Review

Info
Studio : Miles Productions & Link Entertainment
Genre : Musikal, Family
Director : Riri Riza
Producer : Toto Arto & Mira Lesmana
Starring : Lea Simanjuntak, Dira Sugandi, Eka Deli, Christoffer Nelwan, Hilmi Faturrahman, Chandra Satria, Gabr

Rabu, 05 Januari 2011 - 00:26:19 WIB
Flick Review : Musikal Laskar Pelangi
Review oleh : Galih Wismoyo - Dibaca: 3675 kali


Ketika saya menginjakkan kaki di Teater Jakarta Taman Ismail Marzuki sore itu, tak terbayangkan bahwa saya akan menyaksikan sebuah pertunjukan musikal yang tidak hanya pantas, namun juga luar biasa.

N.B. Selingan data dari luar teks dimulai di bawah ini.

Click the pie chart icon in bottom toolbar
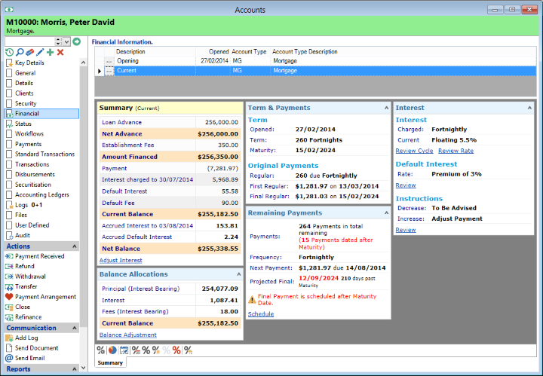 click(112, 350)
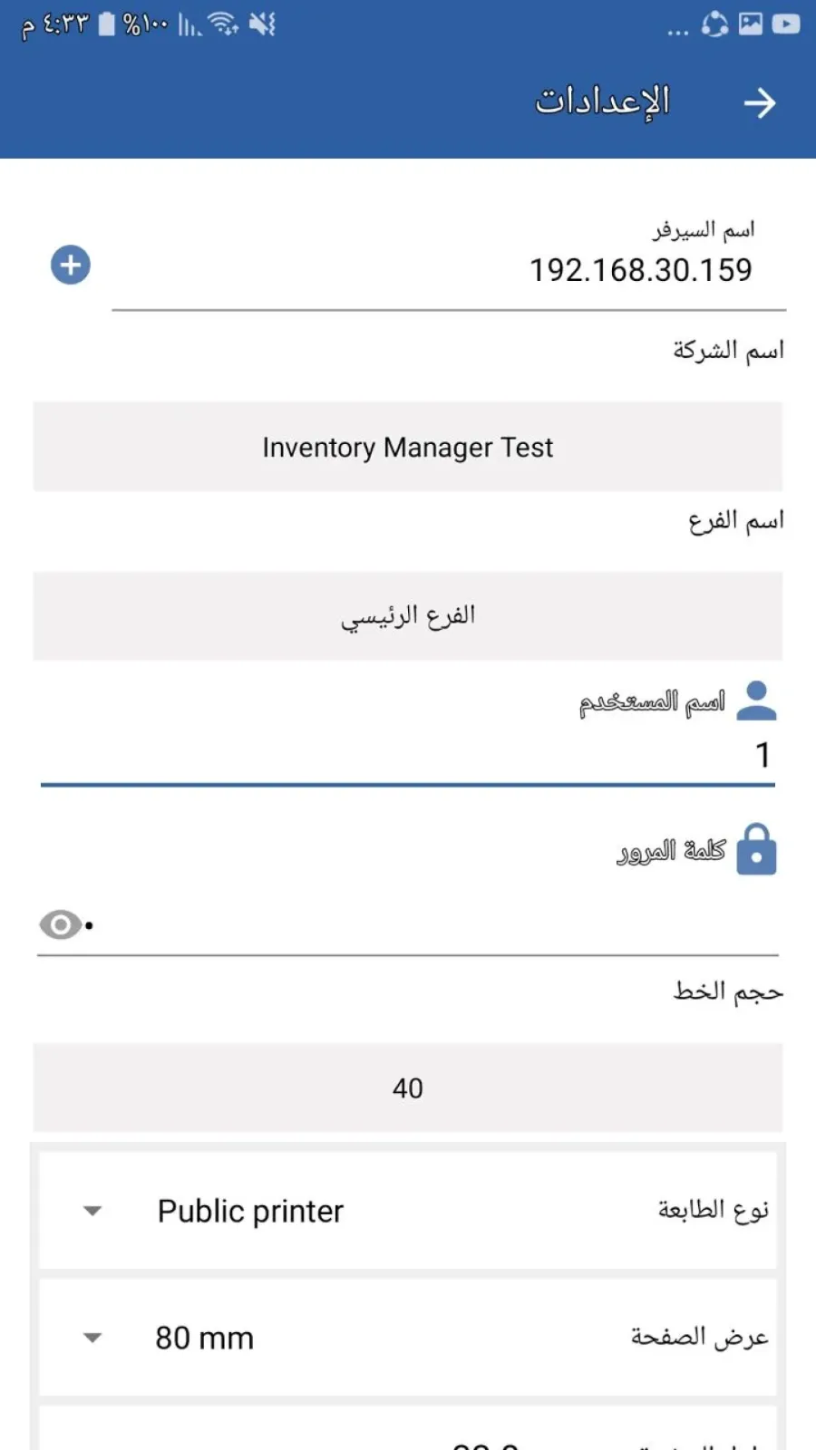Screen dimensions: 816x1450
Task: Tap the user profile icon
Action: pos(757,701)
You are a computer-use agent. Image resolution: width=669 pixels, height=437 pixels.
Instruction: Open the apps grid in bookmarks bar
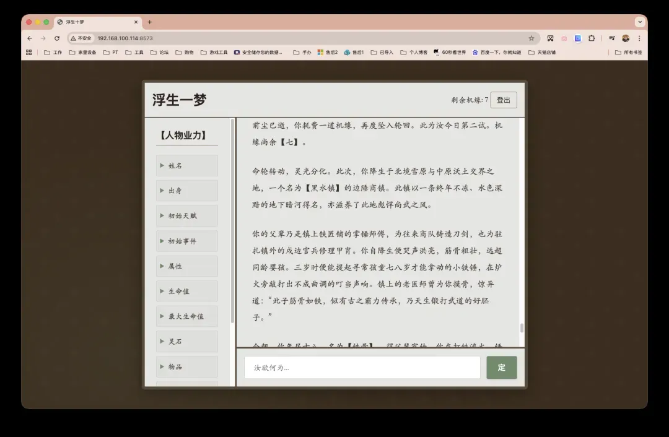pos(28,53)
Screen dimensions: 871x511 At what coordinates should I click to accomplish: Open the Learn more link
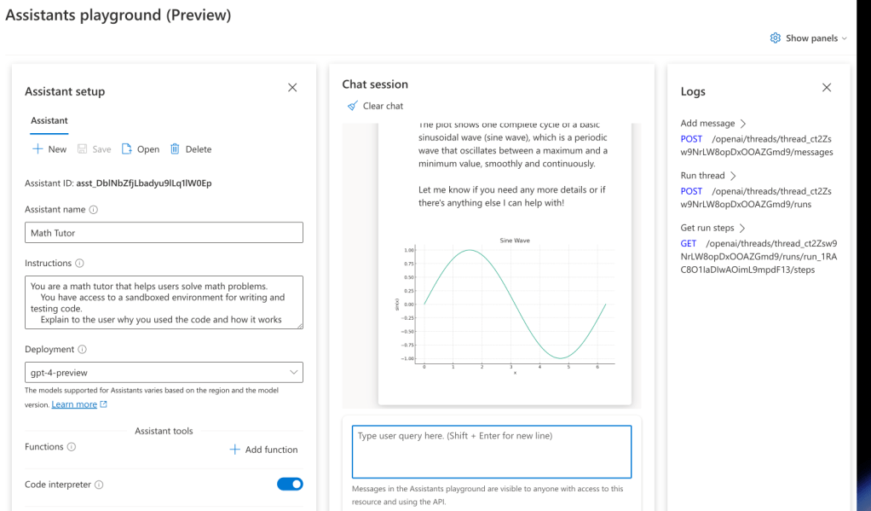pos(74,404)
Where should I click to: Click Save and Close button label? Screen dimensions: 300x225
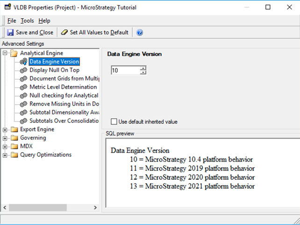35,33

Saya mengetahui bahwa Musikal Laskar Pelangi adalah proyek besar yang dikerjakan oleh nama-nama yang juga besar, sebuah karya ambisius yang melibatkan insan-insan berbakat dalam negeri. Walau demikian, ekspektasi saya tidak terlalu tinggi. Mungkin karena terlalu ramainya euforia yang terjadi, atau karena ekspektasi saya yang memang tidak pernah menjulang, saya tak tahu pasti. Yang jelas,  seusai menonton, saya keluar dari Teater Jakarta dengan sebuah kepuasan tak terhingga yang tidak saya bayangkan sebelumnya. Sebuah kebahagiaan dan senyuman yang tertera di wajah, dan bait-bait lagu yang terngiang-ngiang di kepala.

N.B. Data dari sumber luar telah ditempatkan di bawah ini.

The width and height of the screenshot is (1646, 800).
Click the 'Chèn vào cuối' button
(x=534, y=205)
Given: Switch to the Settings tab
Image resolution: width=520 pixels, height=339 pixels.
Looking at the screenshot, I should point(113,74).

 Musikal Laskar Pelangi bertutur tentang kisah yang selalu terjadi berulang-ulang kali dalam negeri kita. Sebuah masalah yang tidak pernah usai untuk dipecahkan dan selalu menghantui. Alkisah di sebuah pulau kaya bernama Bangka Belitung, di kampung Gantong, di mana jalan-jalannya dialiri oleh timah dan dengan demikian kekayaan merupakan sesuatu yang mereka injak setiap hari, kemiskinan dan kebodohan merupakan hal biasa yang ditemukan setiap pagi. Kekayaan alam yang dimiliki oleh kampung Gantong tidak berbanding lurus dengan kesejahteraan penduduk asli.

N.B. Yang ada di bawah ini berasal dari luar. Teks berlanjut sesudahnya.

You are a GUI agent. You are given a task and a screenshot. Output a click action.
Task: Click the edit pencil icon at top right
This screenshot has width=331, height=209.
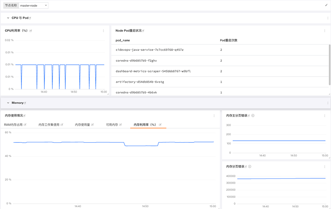[x=326, y=5]
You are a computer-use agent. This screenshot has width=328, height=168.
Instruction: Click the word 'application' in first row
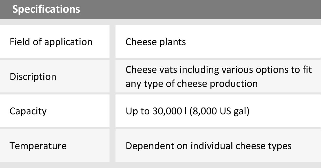tap(68, 42)
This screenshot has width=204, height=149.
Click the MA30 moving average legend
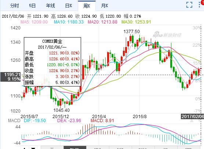[x=136, y=22]
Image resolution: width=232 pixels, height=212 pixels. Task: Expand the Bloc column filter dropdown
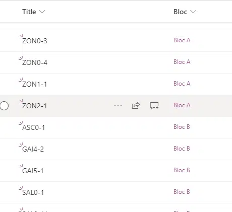[x=193, y=12]
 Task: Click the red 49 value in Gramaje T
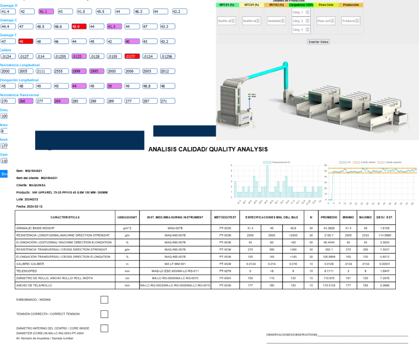[x=26, y=41]
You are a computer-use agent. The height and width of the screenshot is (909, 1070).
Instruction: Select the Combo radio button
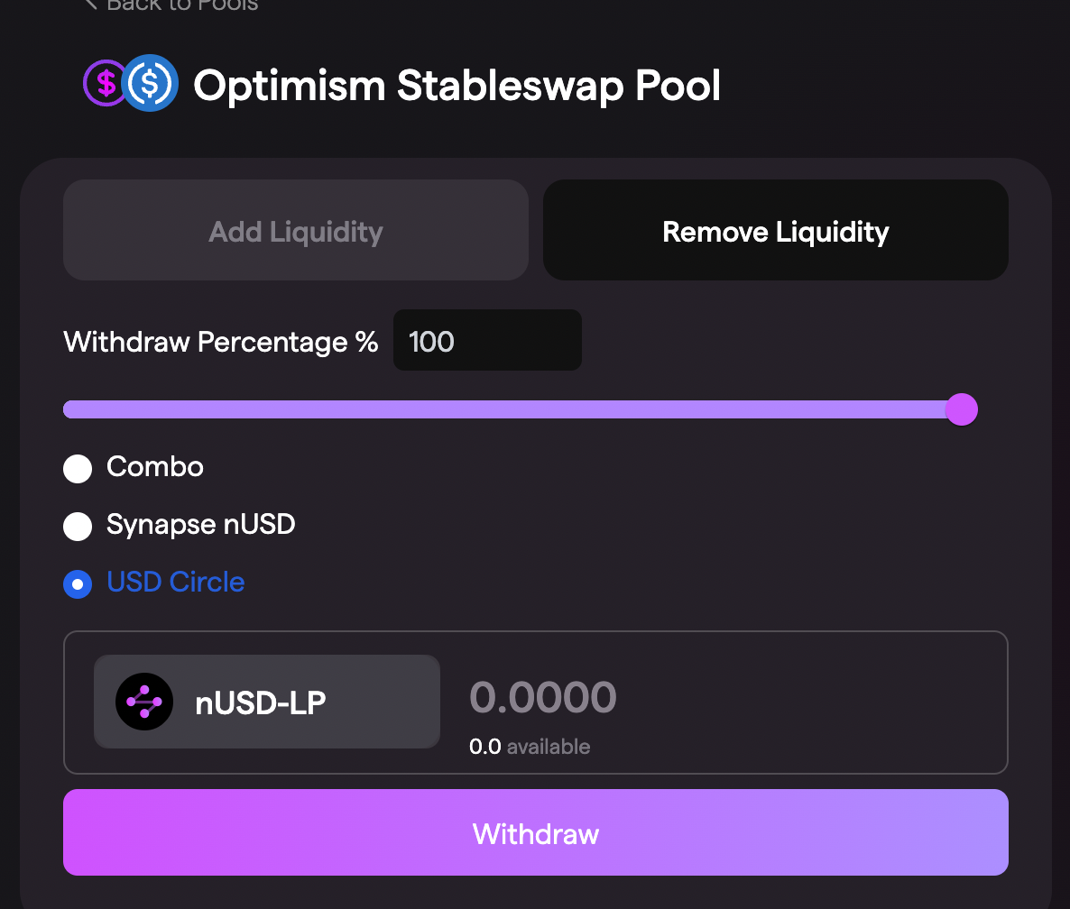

Di tengah-tengah pupusnya harapan, ada seorang guru muda bernama Muslimah (Lea Simanjuntak, Dira Sugandi, Eka Deli) yang tetap memiliki optimisme akan hadirnya masa depan cerah bagi generasi muda kampung Gantong. Ia bersemangat, selalu tersenyum, dan dalam musikal ini mengekspresikan pemikirannya melalui nada-nada ceria dan gembira, sambil senantiasa berusaha meyakinkan masyarakat Gantong untuk tidak melepaskan harapan pada satu-satunya jalan: ‘Hari ini bawa anakmu ke sekolah, dan nasibnya akan berubah.’ Namun tampaknya Muslimah sendirian di dalam usahanya mencerdaskan kaum papa di Gantong. Walaupun ia didukung oleh Pak Harfan (Chandra Satria, Iyoq Kusdini), sang kepala sekolah Muhammadiyah alias sekolah miring (disebut sekolah miring karena bahkan untuk bisa berdiri tegak, sekolah tersebut harus ditopang dengan dua bilah batang pohon) tempat ia mengajar, dan Bakri (Gabriel B. Harvianto, Haikal) seorang guru muda yang dengan setengah hati tetap bertahan, namun beban Muslimah  sebagai guru muda di Gantong terlampau berat. Muhammadiyah hanya bisa mendapatkan izin operasional jika ia berhasil mengumpulkan murid setidaknya sepuluh anak. Kurang dari itu, ia harus ditutup walau hanya sementara. Cerita pun bergulir dengan terkumpulnya sepuluh anak-anak luar biasa yang memiliki semangat tinggi untuk belajar di dalam kondisi yang terkesan amat membatasi mereka: ruang kelas yang seperti gubuk, dinding yang mulai reyot dan miring, serta tenaga pengajar yang hanya terdiri dari tiga orang. Satu yang mungkin menjadi kelebihan mereka yang tak dimiliki oleh murid-murid sekolah lain: alam luas tanpa batas.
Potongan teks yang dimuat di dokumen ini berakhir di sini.